Волонтер хотел вскочить, но бреннвин словно привязал к скамейке. Змея о трех головах коварно ухмыльнулась. Ворон едва не выронил ключ.
– Спасибо за хлеб-соль! – Волонтер рывком поднялся.
– О, подожди! – Бьерн схватил волонтера за предплечье, заговорил по-русски: – Я хотел сказать… Вчера Маркитка так пел, так пел!
– Какой Маркитка? Мастридия, что ли?
– Да!
Когда швед волновался, он путал род и падежи, хотя обычно по-русски говорил вполне прилично. Разве что выговор выдавал в нем иностранца.
– Я слушала его и вспомнил один наш легенда. Викинги перед дальним походом проклинали родную землю и любимых женщин. А женщины тогда пели. Взывали к Одину, богу. Просили, чтобы он милостив был к уплывающим, вывел их на тучные земли, дал новых и верных супруг. И Маркитка пел и молил за тебя.
– Глупости! Она девчонка совсем.
Волонтер взбежал по лестнице. Хозяин, пошатываясь, последовал за ним. Нетвердой рукой принялся отодвигать засовы, сбрасывать цепочки. И между делом произнес тихо:
– Маленький Мастридка имеет большое сердце.
– Опять перепутал род! – И эта ошибка напомнила волонтеру, как волновался швед в Борках при подьячем, и все отмахивались от него, так и не выслушали. – А что ты хотел сообщить нам третьего дня? – спросил уже с порога.

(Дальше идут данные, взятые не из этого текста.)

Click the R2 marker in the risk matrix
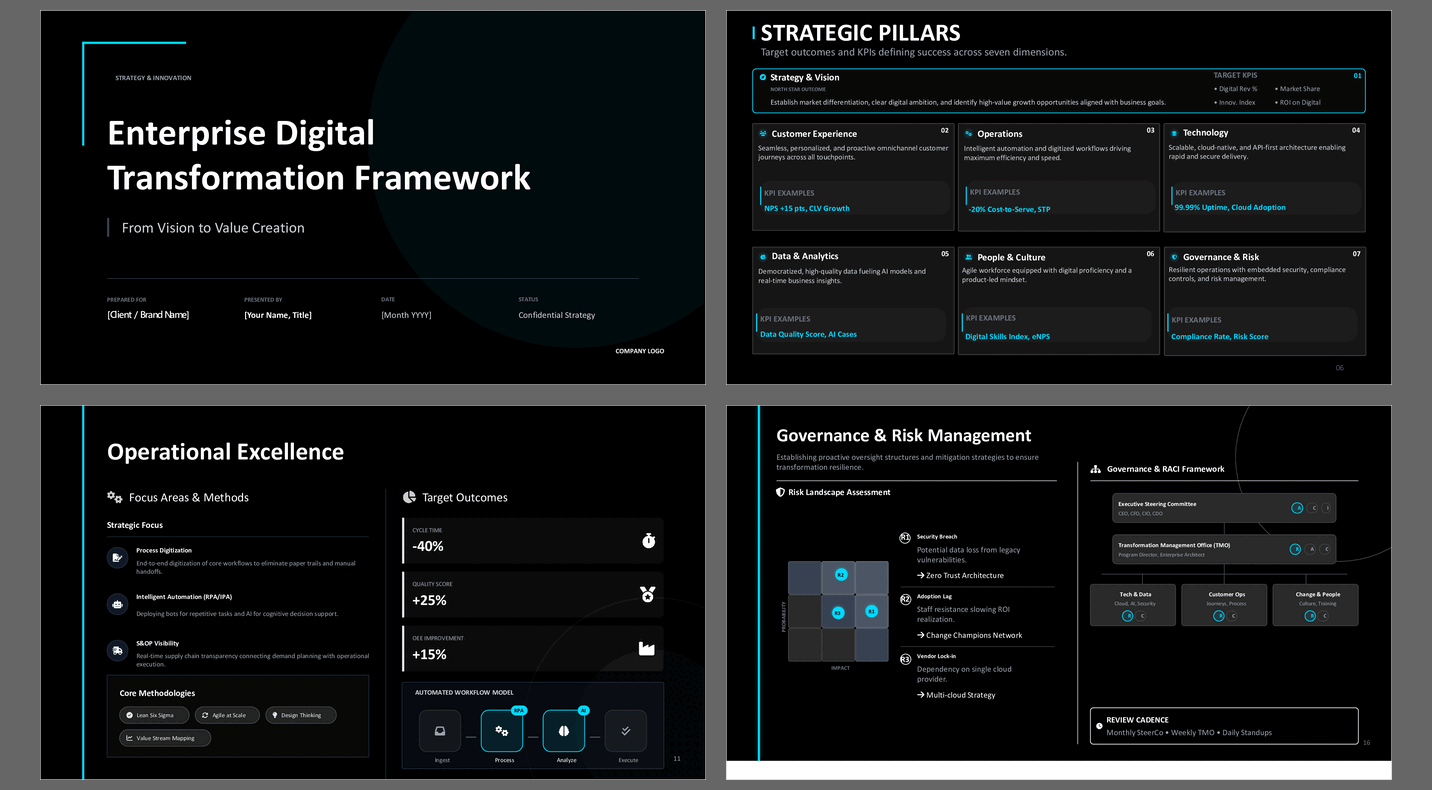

– А-а, я хотел прибавить к вашему ученому разговору, что Бьерн по-шведски медведь. Береза – бьерк, тоже медвежье дерево.
– Ну и дела! – только и воскликнул волонтер. Он опаздывал. Глотнув свежего воздуха, вспомнил, что ему все-таки нужно на заставу, с утра спросонья перепутал дни, нынче ввечеру ему заступать. Хорошо, что ввечеру!
Глава X
Вечеря Мастридии и драгоценная луковка
радостном расположении духа он быстро шел по людным в это время улицам. Встречные посматривали на него с веселым удивлением. Какая-то шустрая бабенка, из деревенских, вдруг захохотала и покрутила пальцем у своего виска. Тут только волонтер заметил, что не снял нелепой одежонки алхимика. На голове каким-то образом оказался колпак, хоть он и не помнил, что надевал его. Пришлось нырнуть в подворотню гостиного двора. От ее каменных, замшелых стен разило псиной и мужиками. Как тут было не добавить своего запаха.
Покончив с неотложными делами, волонтер двинулся дальше. Шагал без головного убора, что было для его лет явлением неподобающим. К тому же отягощал уж вовсе безобразящий мужчину сверток – ни дать ни взять дитя в пеленках.
Шапкой он разжился у сменщика. Вместе они выкурили по трубке, поругивая, как обычно, полицмейстера. Потом сменщик по привычке и не очень охотно отправился на кружечный двор, то есть в кабак, пополнять государеву казну. С ведра проданной водки государству шло десять копеек. Ведро стоило восемьдесят шесть копеек. А закуска к нему, свиное мясо – сорок восемь копеек. Только никто мясом на кружечных дворах не закусывал. Да и водку пили зачастую в других местах, там, где подешевле.
Незаконная продажа водки здорово преследовалась. Самостийных торговцев штрафовали, пороли кнутом на главной площади города, высылали, случалось, в места отдаленные, а имущество конфисковали в пользу государственной казны.
«Питухам» незаконного пойла тоже грозило наказание, несколько помягче. Их били кнутом и сажали в тюрьму на год. Они благополучно отбывали срок – и опять принимались за прежнее: «за вино бьют, а на землю его не льют».